Шумский вздохнул и ничего не ответил.
VIII
Едва только Шумский вернулся в дом, как к нему явился человек и доложил, что граф просит его к себе. Молодой человек, не ожидавший, что придется тотчас же идти к Аракчееву со своим роковым объяснением, слегка смутился, но тотчас же оправился и взбесился на самого себя.
— Струсил! — иронически выговорил он шепотом и, двинувшись через дом по направлению к кабинету Аракчеева, он чувствовал в себе лишь одно сильное озлобление. Сначала это была злоба на самого себя за то, что он унизился, почувствовав страх и смущение, а затем уже явилось злобное раздражение на всех и на все окружающее… от графа и до трусливого кладбищенского попа, поставившего его в нелепое положение.
«Подарю я тебя весточкой, дуболом», — подумал Шумский, переступая порог кабинета графа.
Аракчеев сидел за письменным столом, на котором кипами лежали бумаги, но перед ним не было ни одной, а лежало развернутое Евангелие.
Здесь, у стола, Шумскому пришло на ум нечто, о чем он, идя, не подумал: «Здороваться ли с графом обычным образом или нет?»
Когда-то он прикладывался к обшлагу рукава в качестве сына. Теперь, чужой человек, обязан ли он облобызать сукно мундира этого всячески ненавистного ему человека. И вдруг коварная мысль мелькнула в голове его: чем вежливее и нежнее начнется это свидание, тем крепче, неожиданнее и чувствительнее будут те удары, которые он нанесет в сердце этого человека.
А человек этот настолько сух, бездушен, настолько деревянен, что нужны сильные нравственные тумаки, чтобы его пробрать и встряхнуть. Шумский, внутренно смеясь, наклонился, Аракчеев поднял руку и молодой человек приложился губами к обшлагу.
— Вон, — выговорил Аракчеев, мотнув головой на стул с другой стороны стола.

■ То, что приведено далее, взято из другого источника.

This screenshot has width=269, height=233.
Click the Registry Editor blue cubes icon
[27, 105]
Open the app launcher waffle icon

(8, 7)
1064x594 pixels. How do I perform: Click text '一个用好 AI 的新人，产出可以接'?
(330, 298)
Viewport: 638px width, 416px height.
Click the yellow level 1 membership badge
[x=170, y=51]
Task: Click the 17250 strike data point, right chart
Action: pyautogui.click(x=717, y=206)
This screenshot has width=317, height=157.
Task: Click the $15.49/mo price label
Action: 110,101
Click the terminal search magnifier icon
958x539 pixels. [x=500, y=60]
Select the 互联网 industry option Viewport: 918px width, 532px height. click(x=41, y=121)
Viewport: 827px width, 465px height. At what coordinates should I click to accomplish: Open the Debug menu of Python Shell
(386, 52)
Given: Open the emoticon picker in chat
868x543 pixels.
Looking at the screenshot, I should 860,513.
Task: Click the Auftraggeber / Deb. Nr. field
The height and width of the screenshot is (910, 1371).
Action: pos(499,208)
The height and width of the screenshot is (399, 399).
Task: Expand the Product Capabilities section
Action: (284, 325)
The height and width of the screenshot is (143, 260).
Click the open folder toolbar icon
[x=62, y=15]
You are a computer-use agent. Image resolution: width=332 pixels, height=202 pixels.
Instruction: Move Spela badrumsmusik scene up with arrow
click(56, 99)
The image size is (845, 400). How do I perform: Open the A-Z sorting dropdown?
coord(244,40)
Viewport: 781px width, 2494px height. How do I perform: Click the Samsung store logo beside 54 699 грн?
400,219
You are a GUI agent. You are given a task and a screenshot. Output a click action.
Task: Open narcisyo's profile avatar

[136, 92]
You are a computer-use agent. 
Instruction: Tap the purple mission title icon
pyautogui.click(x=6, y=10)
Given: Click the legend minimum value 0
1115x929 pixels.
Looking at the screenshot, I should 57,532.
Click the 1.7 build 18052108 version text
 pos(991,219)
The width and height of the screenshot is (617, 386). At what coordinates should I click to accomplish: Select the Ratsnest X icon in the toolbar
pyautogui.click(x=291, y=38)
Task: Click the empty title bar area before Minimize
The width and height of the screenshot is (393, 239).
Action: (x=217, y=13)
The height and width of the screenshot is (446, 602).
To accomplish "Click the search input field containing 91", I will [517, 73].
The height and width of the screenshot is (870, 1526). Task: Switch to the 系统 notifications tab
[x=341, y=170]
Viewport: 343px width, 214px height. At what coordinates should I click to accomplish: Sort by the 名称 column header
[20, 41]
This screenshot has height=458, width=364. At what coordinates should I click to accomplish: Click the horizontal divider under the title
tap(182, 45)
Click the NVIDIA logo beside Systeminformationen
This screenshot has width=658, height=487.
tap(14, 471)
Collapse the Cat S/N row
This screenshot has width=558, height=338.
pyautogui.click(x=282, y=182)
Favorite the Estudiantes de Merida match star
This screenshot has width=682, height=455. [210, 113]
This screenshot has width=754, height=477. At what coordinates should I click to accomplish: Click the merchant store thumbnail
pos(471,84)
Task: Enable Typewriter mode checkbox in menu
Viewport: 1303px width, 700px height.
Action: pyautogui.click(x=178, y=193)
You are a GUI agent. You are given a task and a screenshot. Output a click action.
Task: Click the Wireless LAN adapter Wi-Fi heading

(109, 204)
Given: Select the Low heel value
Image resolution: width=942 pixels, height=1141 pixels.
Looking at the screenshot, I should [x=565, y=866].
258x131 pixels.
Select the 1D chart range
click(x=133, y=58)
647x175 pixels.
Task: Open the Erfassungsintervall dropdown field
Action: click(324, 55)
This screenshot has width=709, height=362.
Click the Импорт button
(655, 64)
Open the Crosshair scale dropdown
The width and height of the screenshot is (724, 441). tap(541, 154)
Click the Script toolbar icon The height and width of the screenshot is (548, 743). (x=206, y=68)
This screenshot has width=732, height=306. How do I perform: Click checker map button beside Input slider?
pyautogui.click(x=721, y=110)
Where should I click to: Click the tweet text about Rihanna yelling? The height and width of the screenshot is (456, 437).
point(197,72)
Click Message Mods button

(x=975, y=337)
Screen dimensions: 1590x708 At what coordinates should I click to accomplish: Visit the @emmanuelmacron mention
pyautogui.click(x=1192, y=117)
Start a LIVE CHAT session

Шумский сел и устремил взор на графа. Тот сидел, опустив на книгу свои глаза с галчьими веками. Толстые губы его топырились, как показалось Шумскому, особенно пошло. Мясистый, как бы опухший нос, слегка вздернутый вверх, тоже казался ему на этот раз особенно уродливым. Короткие и курчавые, как у негра, волосы, жесткие и блестящие, положительно не шли к аляповатому лицу.
Все эти завитки и колечки с легкой проседью казались париком, в шутку сделанным из мерлушки и вдобавок приготовленным для иного, более красивого лица.
«Стриженая кухарка Агафья в генеральском мундире!» — подумал Шумский, вдруг снова озлобляясь.
— У матери был? — в нос мыкнул Аракчеев, не разжимая губ.
— У Настасьи Федоровны? — как бы поправляя, вымолвил Шумский и прибавил: — Был-с.
Аракчеев двинул не спеша галчьими веками и тускло-стеклянные глаза, как у куклы, уперлись в молодого человека.
— Это что же такое? — выговорил он мерно.
Шумский молчал, приняв наивно-равнодушный вид.
— Что же это такое? Спрашиваю я вас, сударь мой.
— Как-с-будто? — заискивающе произнес Шумский.
— Так-с! — отозвался, передразнивая, Аракчеев и вторя тем же тоном.
Наступило молчание, и тишина, нарушаемая лишь сопеньем графа, длилась долго.
Тут два человека вдруг захотели друг друга переупрямить. Один ждал ответа на вопрос, а другой не хотел отвечать, а хотел, чтобы ему еще раз предложили этот важный вопрос, но яснее и определеннее.